Video footage stalls Marikana commission
Advocate Dali Mpofu and Advocate Karel Tip at the Marikana Commission of Inquiry. Picture: Leon Sadiki/City Press
Proceedings at the Marikana Commission of Inquiry got under way more than 30 minutes late as a result of a meeting in which lawyers and commissioners mulled over police video footage flighted by British television’s Channel 4.
Commission chairperson retired Judge Ian Farlam apologised for the late start and explained that they had been locked in a meeting to discuss the video and this morning’s newspaper reports following its broadcast.
However, Farlam did not disclose what exactly had been discussed about the video and if any decision had been taken regarding its broadcast.
The footage was shown to the commission in November last year. City Press published the video on its website and carried a story in the print edition on November 10 last year.
The video footage was taken by cellphone by police officers during at the scene where 18 of the 34 miners were shot dead by police at Marikana on August 16 last year.
The scene was not captured by television and press cameras as the area was cordoned off by barbed wire.
The scene, dubbed Klein Koppie, is located a few hundred metres away from the scene captured by media cameras in which police opened fire and killed 16 mineworkers who seemed to be charging at them.

▸ Supplied information:

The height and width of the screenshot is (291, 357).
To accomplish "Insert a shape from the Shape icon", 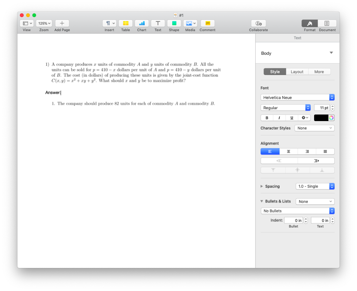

▸ Task brief:
Transcribe the passage of the Marikana commission report starting at "However, Farlam did" and ending at "16 last year.". The listing is not required for the work that comes next.

▸ Output for this exercise:
However, Farlam did not disclose what exactly had been discussed about the video and if any decision had been taken regarding its broadcast.
The footage was shown to the commission in November last year. City Press published the video on its website and carried a story in the print edition on November 10 last year.
The video footage was taken by cellphone by police officers during at the scene where 18 of the 34 miners were shot dead by police at Marikana on August 16 last year.